La crise financière systémique éclatée en 2008 au plan global a révélé que les banques sont essentielles pour le fonctionnement (dans l’ordre comme dans le désordre) du système économique contemporain. Elles émettent en effet les unités de monnaie nécessaires pour le règlement des transactions économiques à travers l’ensemble des marchés. Elles sont de ce fait instrumentales pour toute sorte d’activités économiques.

L’émission monétaire n’est toutefois pas suffisante pour assurer que le système économique fonctionne de manière ordonnée. Il est impératif, pour ce faire, que toutes les unités de monnaie émises par le système bancaire (formé par la banque centrale et les banques secondaires du même espace monétaire) soient associées à la production d’un revenu afin d’éviter la formation d’un écart inflationniste – entendez l’émission de «monnaie vide» (B. Schmitt, Inflation, chômage et malformations du capital, 1984, p. 223).

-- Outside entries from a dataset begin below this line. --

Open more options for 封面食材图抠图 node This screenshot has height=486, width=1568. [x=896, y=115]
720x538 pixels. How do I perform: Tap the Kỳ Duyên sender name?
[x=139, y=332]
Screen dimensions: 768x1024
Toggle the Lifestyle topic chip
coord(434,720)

L’objectif de l’initiative pour une «monnaie pleine» (Vollgeld) qui devrait être lancée en Suisse prochainement consiste, justement, à empêcher que les banques puissent abuser de leur pouvoir «monétatif», à travers l’octroi de crédits qui font augmenter la masse monétaire (entendez les dépôts bancaires) sans une augmentation équivalente du produit et du revenu national.

La solution proposée par les initiants est, toutefois, trop contraignante car elle revient à attribuer uniquement à la banque centrale la capacité d’émettre des unités de monnaie, qui seraient dès lors distribuées aux agents économiques en fonction de leurs besoins (de production et de consommation). De là, les banques ne seraient que des intermédiaires financiers (à l’instar des sociétés financières non-bancaires existant de nos jours), c’est-à-dire qu’elles ne pourraient prêter (entre elles ou aux autres agents) que les sommes reçues en dépôt par leur clientèle plus ou moins fortunée.

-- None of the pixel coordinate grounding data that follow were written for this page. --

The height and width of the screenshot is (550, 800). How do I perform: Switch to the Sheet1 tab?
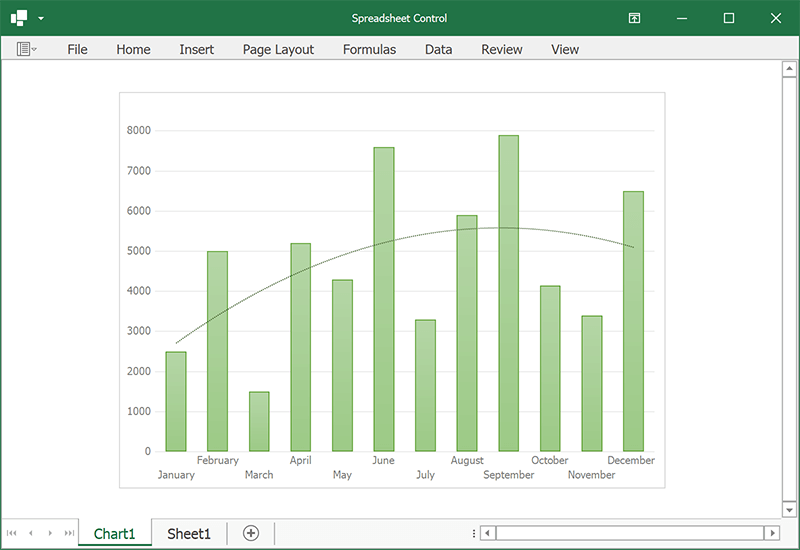189,533

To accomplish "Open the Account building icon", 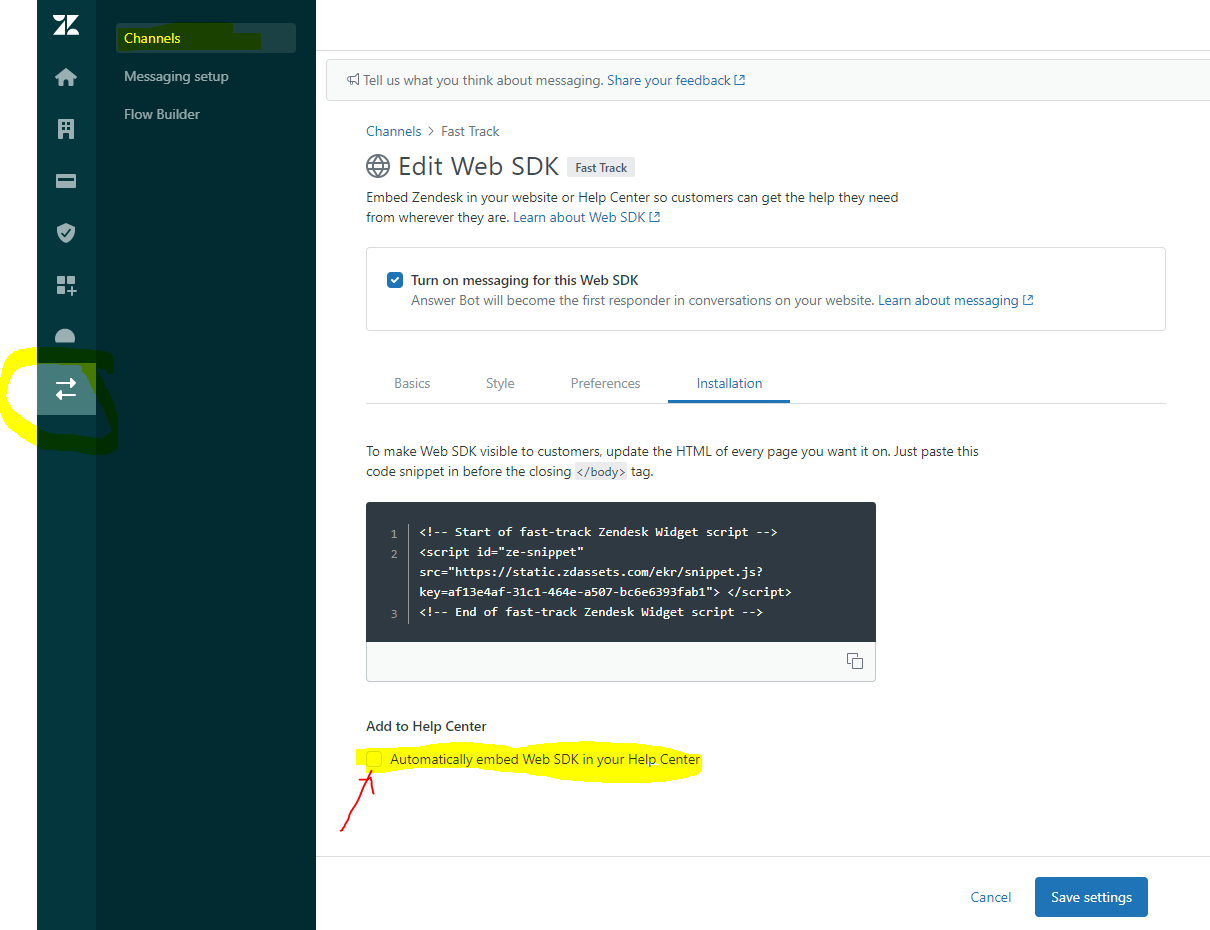I will [66, 129].
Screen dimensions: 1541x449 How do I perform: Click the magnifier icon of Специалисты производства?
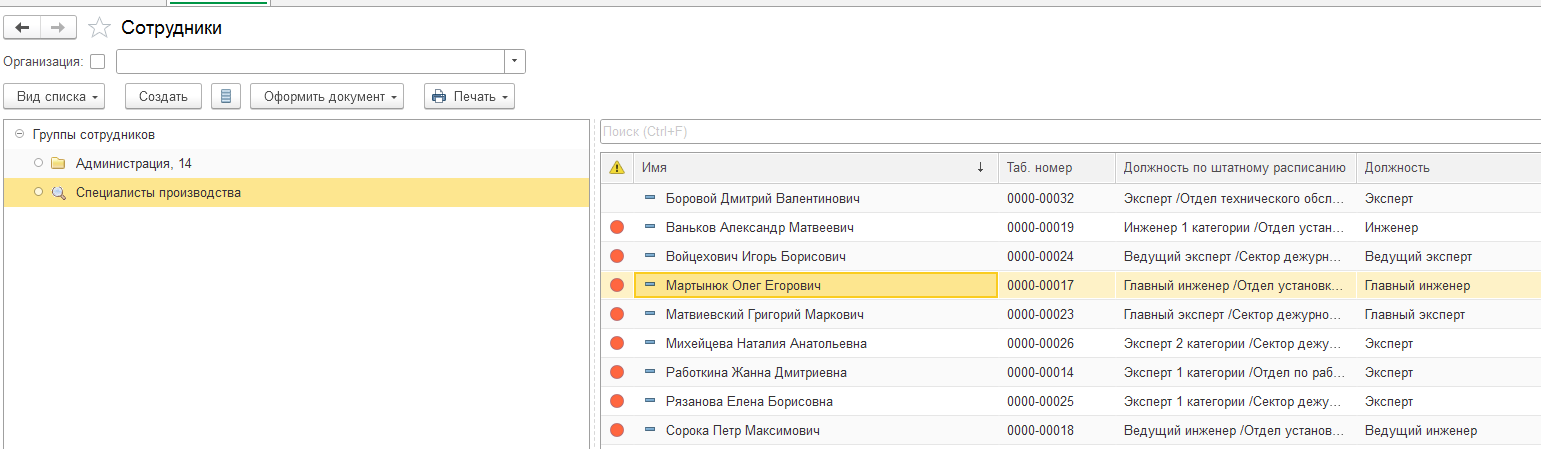pos(58,193)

Une réforme monétaire moins radicale consisterait à rendre explicite le véritable objet du crédit bancaire, distinguant les crédits qui produisent un revenu nouveau dans l’ensemble du système économique de ceux qui ne font que transmettre un pouvoir d’achat préexistant. Les crédits du premier type (pour le financement des activités de production) sont à inscrire séparément dans la comptabilité bancaire des crédits qui ne permettent pas d’augmenter le revenu national et qui, de ce fait, n’ont aucune légitimité d’être octroyés ex-nihilo par le secteur bancaire car il en va de la stabilité financière de l’ensemble de l’économie nationale.

Quoi qu’il en soit, l’initiative pour une «monnaie pleine» lance un débat fondamental pour la compréhension de la cause essentielle de la crise financière systémique dont les effets négatifs continuent de sévir dans bien des pays. Elle mérite de ce fait l’attention des décideurs politiques et de l’ensemble des parties prenantes, y compris les banques, qui ont un intérêt certain à la stabilité financière du système économique dont elles tirent leurs profits ainsi que les rémunérations de leurs dirigeants.

Sergio Rossi

Sergio Rossi est professeur ordinaire à l’Université de Fribourg, où il dirige la Chaire de macroéconomie et d’économie monétaire, et Senior Research Associate à l’International Economic Policy Institute de la Laurentian University au Canada.